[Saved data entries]
[Start of section]

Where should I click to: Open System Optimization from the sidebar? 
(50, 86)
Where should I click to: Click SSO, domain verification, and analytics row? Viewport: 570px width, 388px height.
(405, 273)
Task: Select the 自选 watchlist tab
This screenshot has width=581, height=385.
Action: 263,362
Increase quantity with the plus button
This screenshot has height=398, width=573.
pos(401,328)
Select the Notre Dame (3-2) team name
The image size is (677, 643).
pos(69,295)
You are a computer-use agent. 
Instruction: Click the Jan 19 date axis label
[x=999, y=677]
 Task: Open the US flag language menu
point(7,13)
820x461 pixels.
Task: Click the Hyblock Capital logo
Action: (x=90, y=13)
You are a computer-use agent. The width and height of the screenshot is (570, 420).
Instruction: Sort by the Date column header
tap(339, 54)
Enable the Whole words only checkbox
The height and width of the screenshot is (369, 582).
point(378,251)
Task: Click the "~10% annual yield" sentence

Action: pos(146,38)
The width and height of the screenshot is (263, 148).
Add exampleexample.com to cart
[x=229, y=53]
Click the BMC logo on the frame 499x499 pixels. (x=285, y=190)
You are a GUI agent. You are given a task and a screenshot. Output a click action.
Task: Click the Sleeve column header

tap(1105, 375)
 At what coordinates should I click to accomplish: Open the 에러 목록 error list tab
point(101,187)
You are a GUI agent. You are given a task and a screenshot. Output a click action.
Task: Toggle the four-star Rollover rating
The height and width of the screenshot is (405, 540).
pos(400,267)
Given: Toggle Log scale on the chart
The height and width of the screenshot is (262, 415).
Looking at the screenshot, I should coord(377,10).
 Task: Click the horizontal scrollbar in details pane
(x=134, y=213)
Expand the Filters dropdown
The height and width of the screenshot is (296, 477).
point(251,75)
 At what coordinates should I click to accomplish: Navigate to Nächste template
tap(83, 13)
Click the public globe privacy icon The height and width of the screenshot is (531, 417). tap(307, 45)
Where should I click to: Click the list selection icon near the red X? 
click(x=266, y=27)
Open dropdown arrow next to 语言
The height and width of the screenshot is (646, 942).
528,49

[End of section]

Task objective
Wherever the line holding "The width and height of the screenshot is (263, 148)." falls in the entries above, copy exactly from it through the line holding "Task: Toggle the four-star Rollover rating", inclusive, and add nothing.

Completed exercise
The width and height of the screenshot is (263, 148).
Add exampleexample.com to cart
[x=229, y=53]
Click the BMC logo on the frame 499x499 pixels. (x=285, y=190)
You are a GUI agent. You are given a task and a screenshot. Output a click action.
Task: Click the Sleeve column header

tap(1105, 375)
 At what coordinates should I click to accomplish: Open the 에러 목록 error list tab
point(101,187)
You are a GUI agent. You are given a task and a screenshot. Output a click action.
Task: Toggle the four-star Rollover rating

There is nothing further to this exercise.